Pleasington died on 10 Sept. 1452, having previously settled most of his Yorkshire estates upon his second wife, Isabel. The rest of his property descended to their only surviving child, William, a youth of about 16, who became the ward of Edmund, duke of Somerset, and died suddenly in the autumn of 1457, just after his coming of age.
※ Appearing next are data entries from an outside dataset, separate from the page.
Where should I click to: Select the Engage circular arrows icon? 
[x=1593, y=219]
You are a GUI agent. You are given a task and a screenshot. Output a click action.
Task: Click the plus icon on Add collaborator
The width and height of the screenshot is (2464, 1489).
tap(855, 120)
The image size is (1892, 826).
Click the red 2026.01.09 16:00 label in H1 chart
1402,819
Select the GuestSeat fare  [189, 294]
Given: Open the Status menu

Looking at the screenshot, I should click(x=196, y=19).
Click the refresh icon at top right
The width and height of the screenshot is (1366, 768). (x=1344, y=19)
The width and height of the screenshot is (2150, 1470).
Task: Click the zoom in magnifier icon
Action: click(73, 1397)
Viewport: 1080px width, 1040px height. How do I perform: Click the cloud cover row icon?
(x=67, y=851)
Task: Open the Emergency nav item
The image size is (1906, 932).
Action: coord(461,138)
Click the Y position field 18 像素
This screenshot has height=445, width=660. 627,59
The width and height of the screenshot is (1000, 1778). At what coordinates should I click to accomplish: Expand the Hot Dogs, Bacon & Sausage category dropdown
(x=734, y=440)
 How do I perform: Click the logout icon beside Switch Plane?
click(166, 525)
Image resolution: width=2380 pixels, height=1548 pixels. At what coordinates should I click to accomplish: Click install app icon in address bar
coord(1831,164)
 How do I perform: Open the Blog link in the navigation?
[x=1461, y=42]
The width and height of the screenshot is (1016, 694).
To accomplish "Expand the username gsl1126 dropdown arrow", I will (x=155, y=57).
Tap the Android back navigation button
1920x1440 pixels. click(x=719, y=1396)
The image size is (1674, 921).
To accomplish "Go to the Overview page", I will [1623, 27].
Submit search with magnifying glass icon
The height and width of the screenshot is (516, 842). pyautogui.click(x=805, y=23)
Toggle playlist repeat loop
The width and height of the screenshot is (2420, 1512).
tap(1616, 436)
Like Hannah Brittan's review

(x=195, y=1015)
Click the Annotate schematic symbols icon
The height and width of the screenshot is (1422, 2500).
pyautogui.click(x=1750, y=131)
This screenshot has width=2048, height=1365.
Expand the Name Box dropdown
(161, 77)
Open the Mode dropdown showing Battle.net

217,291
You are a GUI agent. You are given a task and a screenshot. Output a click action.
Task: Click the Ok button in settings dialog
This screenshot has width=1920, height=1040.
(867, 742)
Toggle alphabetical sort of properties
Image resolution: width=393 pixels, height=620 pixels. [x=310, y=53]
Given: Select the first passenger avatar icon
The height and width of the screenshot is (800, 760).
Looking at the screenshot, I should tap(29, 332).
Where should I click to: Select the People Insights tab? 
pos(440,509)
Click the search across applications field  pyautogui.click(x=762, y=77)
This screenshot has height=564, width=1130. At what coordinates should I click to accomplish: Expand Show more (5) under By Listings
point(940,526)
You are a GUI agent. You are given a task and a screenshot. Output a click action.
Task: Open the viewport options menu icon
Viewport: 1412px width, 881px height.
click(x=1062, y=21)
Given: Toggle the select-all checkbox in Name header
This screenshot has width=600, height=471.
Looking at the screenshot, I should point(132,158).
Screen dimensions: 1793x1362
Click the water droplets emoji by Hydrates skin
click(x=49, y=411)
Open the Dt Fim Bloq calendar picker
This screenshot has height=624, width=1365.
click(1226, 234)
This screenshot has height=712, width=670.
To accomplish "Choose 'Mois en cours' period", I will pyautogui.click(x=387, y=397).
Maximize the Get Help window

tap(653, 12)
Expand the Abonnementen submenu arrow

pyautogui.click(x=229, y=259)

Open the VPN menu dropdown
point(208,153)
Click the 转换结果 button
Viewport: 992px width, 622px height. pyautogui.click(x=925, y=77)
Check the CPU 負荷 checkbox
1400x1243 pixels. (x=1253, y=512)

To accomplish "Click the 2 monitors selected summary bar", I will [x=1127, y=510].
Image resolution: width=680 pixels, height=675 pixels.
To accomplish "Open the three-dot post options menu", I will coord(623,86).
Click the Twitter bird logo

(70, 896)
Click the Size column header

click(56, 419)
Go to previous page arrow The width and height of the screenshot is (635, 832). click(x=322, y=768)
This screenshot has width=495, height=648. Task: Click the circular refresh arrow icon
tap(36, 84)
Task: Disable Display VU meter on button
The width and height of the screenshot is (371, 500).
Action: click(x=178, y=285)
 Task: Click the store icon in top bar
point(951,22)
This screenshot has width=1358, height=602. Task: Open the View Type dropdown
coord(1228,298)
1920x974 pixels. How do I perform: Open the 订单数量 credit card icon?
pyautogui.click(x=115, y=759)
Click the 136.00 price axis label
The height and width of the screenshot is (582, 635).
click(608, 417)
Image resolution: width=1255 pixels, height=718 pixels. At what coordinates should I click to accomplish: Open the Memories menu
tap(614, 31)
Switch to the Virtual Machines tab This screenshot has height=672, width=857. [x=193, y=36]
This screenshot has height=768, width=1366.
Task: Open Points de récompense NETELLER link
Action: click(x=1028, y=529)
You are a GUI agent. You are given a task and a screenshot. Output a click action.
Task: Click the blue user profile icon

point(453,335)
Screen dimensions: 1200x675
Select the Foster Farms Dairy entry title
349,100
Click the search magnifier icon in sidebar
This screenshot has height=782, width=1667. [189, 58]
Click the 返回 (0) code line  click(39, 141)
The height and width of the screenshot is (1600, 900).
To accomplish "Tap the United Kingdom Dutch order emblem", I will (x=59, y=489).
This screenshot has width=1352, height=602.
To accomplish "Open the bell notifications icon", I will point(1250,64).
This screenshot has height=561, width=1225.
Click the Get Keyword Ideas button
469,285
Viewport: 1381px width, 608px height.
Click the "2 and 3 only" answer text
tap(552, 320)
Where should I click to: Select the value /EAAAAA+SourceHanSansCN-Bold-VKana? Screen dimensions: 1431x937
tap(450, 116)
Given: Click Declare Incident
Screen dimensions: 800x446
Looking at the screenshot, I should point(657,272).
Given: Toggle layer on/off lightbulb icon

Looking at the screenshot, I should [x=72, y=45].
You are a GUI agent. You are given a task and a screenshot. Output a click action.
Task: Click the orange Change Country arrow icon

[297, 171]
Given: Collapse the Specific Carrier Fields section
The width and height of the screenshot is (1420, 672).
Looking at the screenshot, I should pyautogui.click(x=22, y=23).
He was succeeded by his cousin, Isabel, the wife of Sir John Fraunceys of Burley, but she too met an early death. Our Member also left an illegitimate son, named John, to whom he bequeathed an annuity of five marks payable for life from the manor of Toynton. In addition he specified that the manor of Ilkley should be sold to raise money for pious works, although his widow subsequently sued one of his executors when he attempted to implement this bequest, accusing him of both forgery and fraud. She lived on until the beginning of 1471, when her own estates reverted to Robert Wittlebury, one of her kinsmen.6

Ref Volumes: 1386-1421

Author: C.R.

Notes

  • 1. C137/58/48; C138/37/29; C139/148/3, 169/34; C140/33/43; VCH Rutland, ii. 115, 160, 246; Reg. Repingdon (Lincoln Rec. Soc. lvii) i. 36-37; Fifty Earliest Eng. Wills (EETS, lxxviii), 55-59; Genealogist, n.s. x. 35. Two curious references in the fine rolls state that Pleasington died shortly before 13 May 1450 (CFR, xviii. 133, 155), but it is clear both from his will and inquisition post mortem that his death occurred on 10 Sept. 1452 (PCC 17 Rous).
  • 2. Feudal Aids, iii. 297, 350; iv. 213; vi. 456; C138/37/29; C139/148/3; CPR, 1408-13, p. 148; CFR, xiii. 159, 204; VCH Yorks. (N. Riding), i. 240; E. Williams, Early Holborn, i. nos. 842, 864; CCR, 1419-22, p. 33.
  • 3. C139/148/3; VCH Rutland, ii. 160, 246; G.H. de S.N.P. Harrison, Yorks. 249; HMC 11th Rep. III, 81-82; Feudal Aids, iv. 49; Williams, i. no. 853; ii. nos. 1063, 1077; PCC 17 Rous.
  • 4. CPR, 1399-1401, p. 473; C219/12/3, 5, 13/2-4, 14/1; J.S. Roskell, Commons of 1422, pp. 83, 211; Fifty Earliest Eng. Wills, 55-59.
  • 5. DKR, xliv. 628; CP25(1)192/9/6; T. Blore, Rutland, 216; CPR, 1429-36, p. 370.
  • 6. PCC 17 Rous; C1/16/647a; C139/148/3, 169/34; C140/33/43; Harrison, 249; Williams, i. no. 853; CFR, xviii. 155; xix. 201; CPR, 1452-61, p. 30. William Pleasington married Margaret, the daughter of Henry, Lord Scrope of Bolton (Genealogist, loc. cit.).